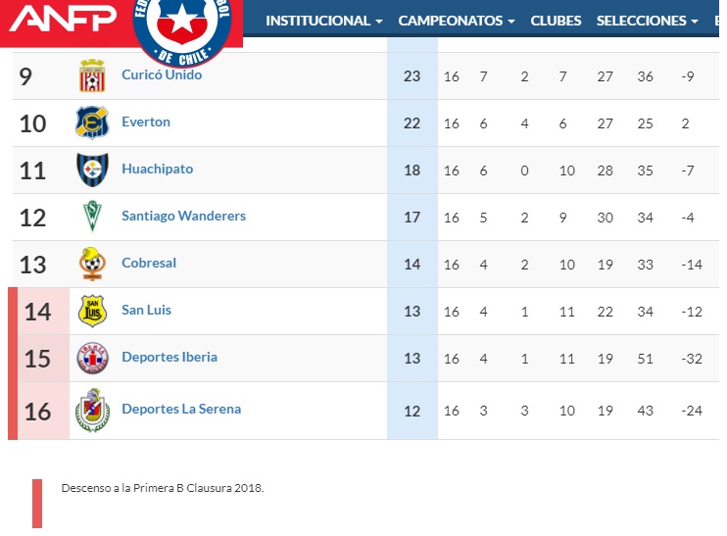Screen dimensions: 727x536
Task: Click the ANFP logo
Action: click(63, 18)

---

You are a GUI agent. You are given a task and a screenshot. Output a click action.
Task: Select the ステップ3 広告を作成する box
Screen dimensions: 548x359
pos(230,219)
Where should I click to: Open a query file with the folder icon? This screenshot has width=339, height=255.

• **Work instruction**
Show every line in the entries above that contains the string "screenshot".

• **Answer**
You are a GUI agent. You are given a task and a screenshot. Output a click action.
Where should I click to: Open a query file with the folder icon? This screenshot has width=339, height=255.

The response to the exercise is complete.